Helper function to ensure that we support the user input replicate summary

Parameters

replicate_summary_method (str) – The user input replicate summary method

Returns

Assertion will fail if the user inputs an incorrect replicate summary method

Return type

None

cytominer_eval.transform.util.check_replicate_groups(eval_metric: str, replicate_groups: Union[List[str], dict]) → None

Helper function checking that the user correctly constructed the input replicate groups argument

The package will not calculate evaluation metrics with incorrectly constructed replicate_groups. See cytominer_eval.evaluate.evaluate().

Parameters
Returns

Assertion will fail for improperly constructed replicate_groups

Return type

None

cytominer_eval.transform.util.convert_pandas_dtypes(df: pandas.core.frame.DataFrame, col_fix: type = <class 'numpy.float64'>) → pandas.core.frame.DataFrame

Helper funtion to convert pandas column dtypes

Parameters
  • df (pandas.DataFrame) – A pandas dataframe to convert columns

  • col_fix ({np.float64, np.str}, optional) – A column type to convert the input dataframe.

Returns

A dataframe with converted columns

Return type

pd.DataFrame

cytominer_eval.transform.util.get_available_eval_metrics()

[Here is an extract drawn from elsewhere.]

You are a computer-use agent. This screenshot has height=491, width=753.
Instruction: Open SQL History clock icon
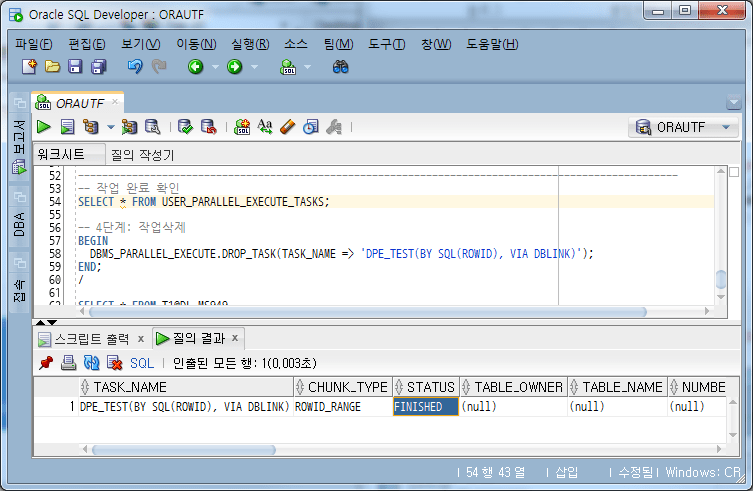click(311, 127)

Output the available eval metrics in the cytominer_eval library

cytominer_eval.transform.util.get_available_grit_summary_methods()

Output the available metrics for calculating pairwise similarity in the cytominer_eval library

cytominer_eval.transform.util.get_available_similarity_metrics()

Output the available metrics for calculating pairwise similarity in the cytominer_eval library

cytominer_eval.transform.util.get_upper_matrix(df: pandas.core.frame.DataFrame) → numpy.array

Helper function to return only an upper matrix of the size of the input

Parameters

df (pandas.DataFrame) – Any dataframe with a shape

Returns

An upper triangle matrix the same shape as the input dataframe

Return type

np.array

cytominer_eval.transform.util.set_grit_column_info(profile_col: str, replicate_group_col: str) → dict

Transform column names to be used in calculating grit

In calculating grit, the data must have a metadata feature describing the core replicate perturbation (profile_col) and a separate metadata feature(s) describing the larger group (replicate_group_col) that the perturbation belongs to (e.g. gene, MOA).

Parameters
  • profile_col (str) – the metadata column storing profile ids. The column can have unique or replicate identifiers.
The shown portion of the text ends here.